_TASK GOAL_. Pictures are to be left out; every line from the one that holds "The image size is (1848, 560)." to the end of the data is to be retyped exactly.

* * * * * * * * *

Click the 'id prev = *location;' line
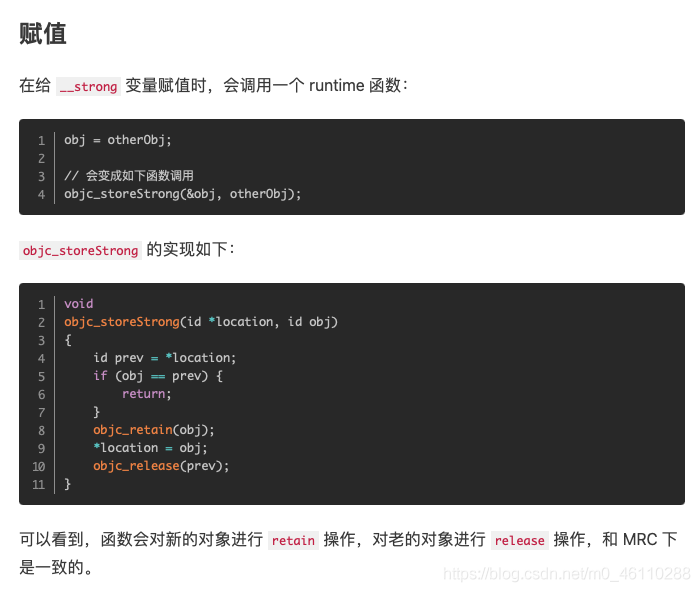700x592 pixels. 164,358
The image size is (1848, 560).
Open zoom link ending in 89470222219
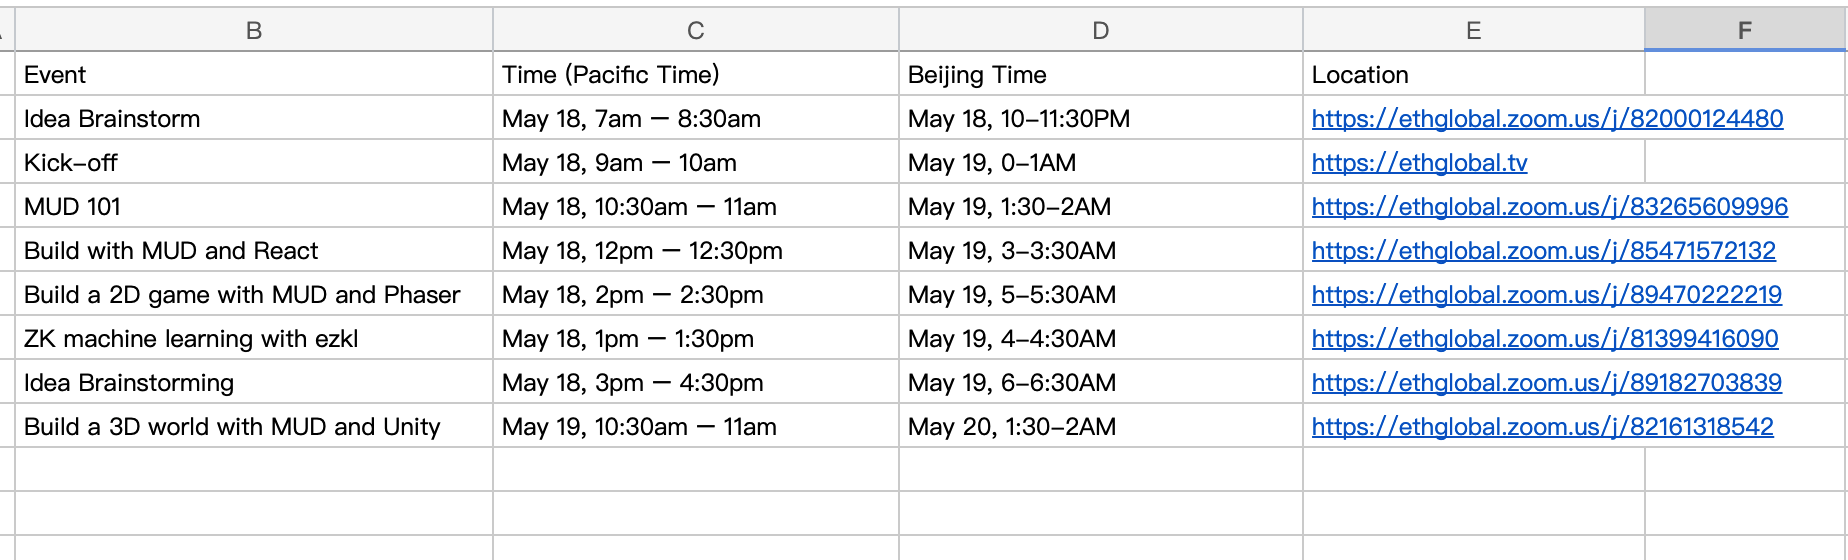pos(1546,295)
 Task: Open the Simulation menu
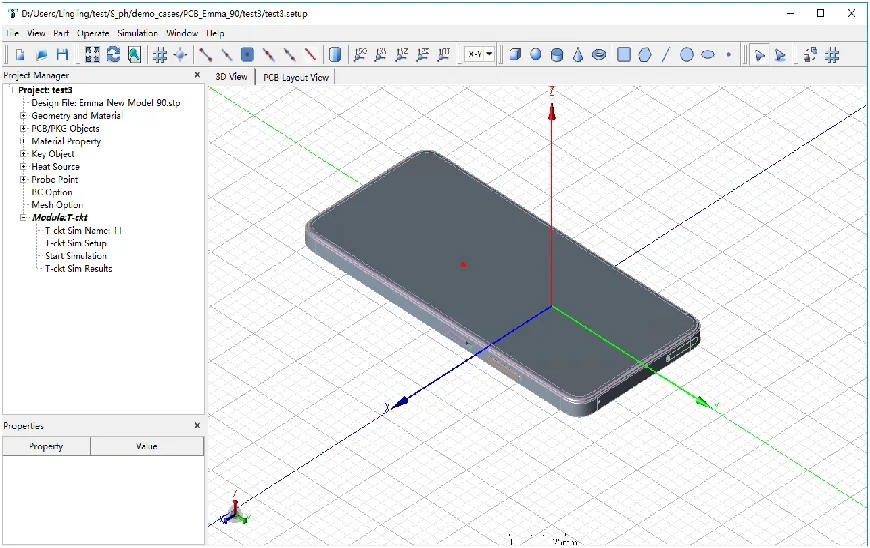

* * * * * * * * *

_SOLUTION BELOW_.
The image size is (1848, 560).
Open zoom link ending in 89470222219
pos(1546,295)
 Task: Open the Simulation menu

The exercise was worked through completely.